Exercise objective =>
The required output is an exact copy of the lines from the one containing "Another Show, Another Chuckle (90, 1979)" through the end of the entries below, with pictures removed.

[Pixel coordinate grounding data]
==*==

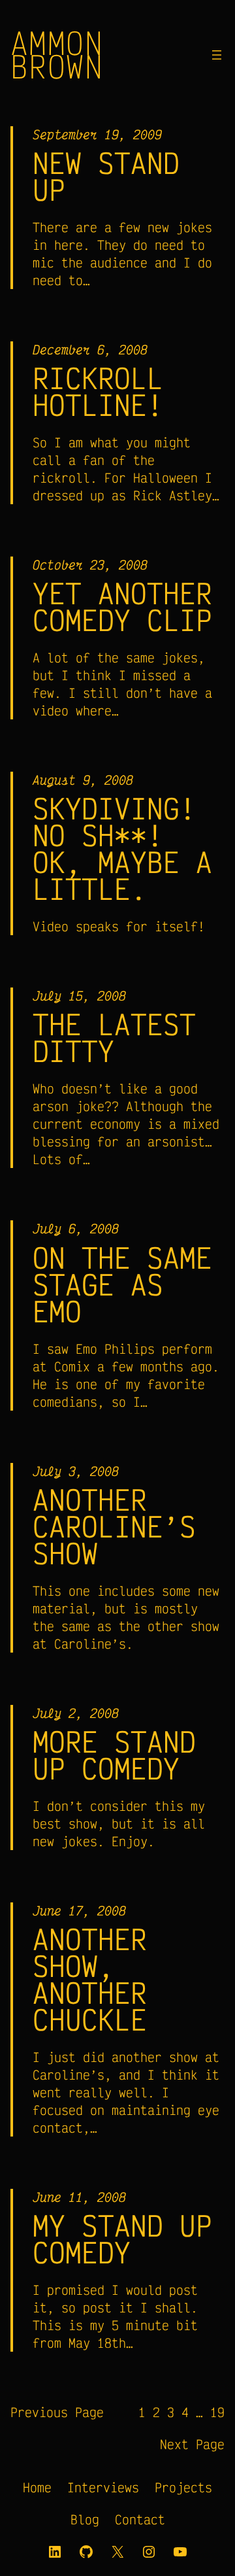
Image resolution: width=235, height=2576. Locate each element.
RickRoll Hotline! (98, 391)
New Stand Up (106, 176)
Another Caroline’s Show (114, 1526)
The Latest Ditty (114, 1037)
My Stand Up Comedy (122, 2238)
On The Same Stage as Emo (122, 1284)
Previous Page (57, 2412)
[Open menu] (217, 55)
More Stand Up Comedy (114, 1754)
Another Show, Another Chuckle (90, 1979)
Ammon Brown (56, 54)
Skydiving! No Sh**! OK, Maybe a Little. (122, 848)
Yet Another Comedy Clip (122, 606)
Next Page (192, 2444)
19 (217, 2412)
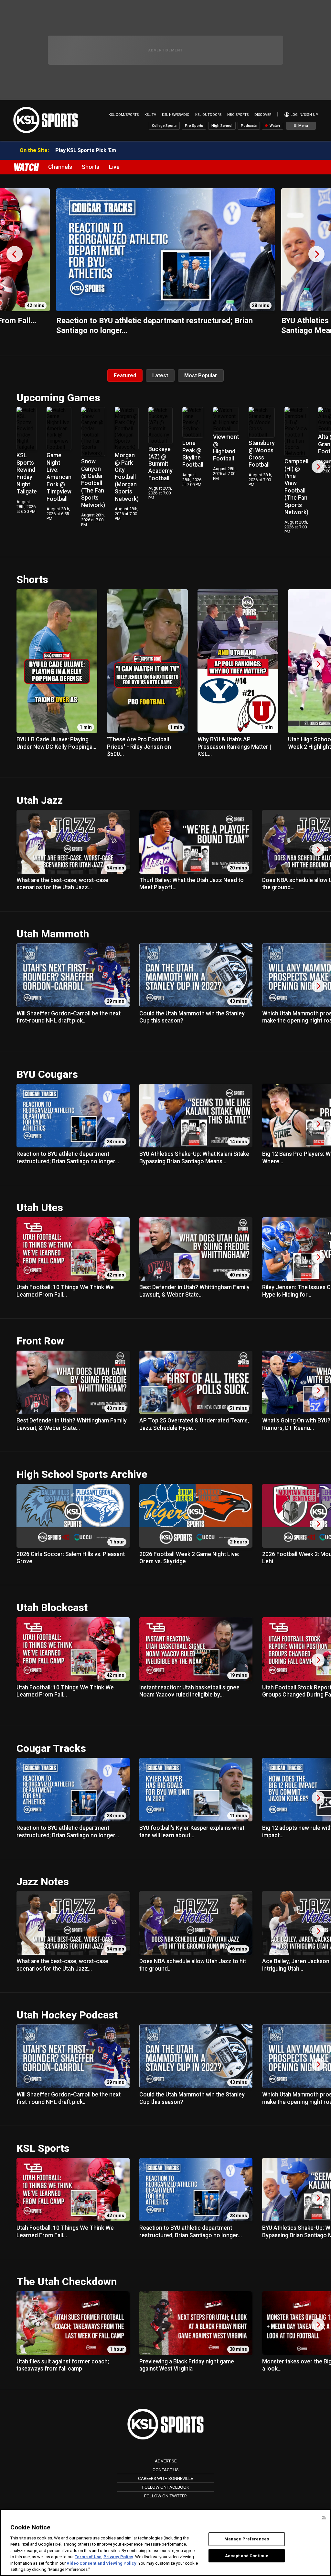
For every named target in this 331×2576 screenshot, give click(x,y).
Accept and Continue (246, 2555)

==*==

Output for this exercise =>
Another Show, Another Chuckle (90, 1979)
Ammon Brown (56, 54)
Skydiving! No Sh**! OK, Maybe a Little. (122, 848)
Yet Another Comedy Clip (122, 606)
Next Page (192, 2444)
19 (217, 2412)
For every named target in this 331×2576 screenshot, give click(x,y).
Accept and Continue (246, 2555)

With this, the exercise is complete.